#Animal Welfare
Regional Municipality of Niagara

This petition is in response to a motion made on Sept 3, 2008 by Public Works Committee to permit members of the Ontario Federation of Hunters and Anglers to enter the Niagara Road 12 Landfill areas to hunt and kill coyotes.


 Some valid information pertaining to the humane control of coyotes in California:

-A state that had an on-going problem with coyotes. However, in the past decade California has shown positive results with non-lethal coyote control. By sharing some of their studies and public information, it may shed light on how to respond to the situation in our own back yard.

The California Statistics Service found that in areas where coyote populations have been lethally controlled, the ratio of females to males increase and animals from outside areas quickly fill the void! Coyote control causes an increase in litter size (from 4 to 10 pups) and increases the number of yearling females breeding. Like wolves, coyotes allow only the alpha pair to breed and disruptions to the pack cause all females within that pack to breed.
Killing Coyotes Increases Overall Coyote Populations!

Lethal control techniques have ensured that only the most resilient coyotes survive, resulting in the creation of a "super coyote.' Non-lethal predator controls appear to be cheaper and more efficient in the long term.

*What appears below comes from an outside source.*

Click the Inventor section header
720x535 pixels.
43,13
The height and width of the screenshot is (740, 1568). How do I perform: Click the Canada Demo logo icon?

Non-lethal predator control methods have proven, in California, to
effectively and humanely ward off predators without disrupting ecosystems. Successful methods include the use of guard dogs, mixing sheep with cattle, frightening devices, fencing, penning during lambing and calving , and the removal of carcasses from birthing areas. Using two or more of these techniques together have dramatically reduced the need for lethal predator control in the state of California.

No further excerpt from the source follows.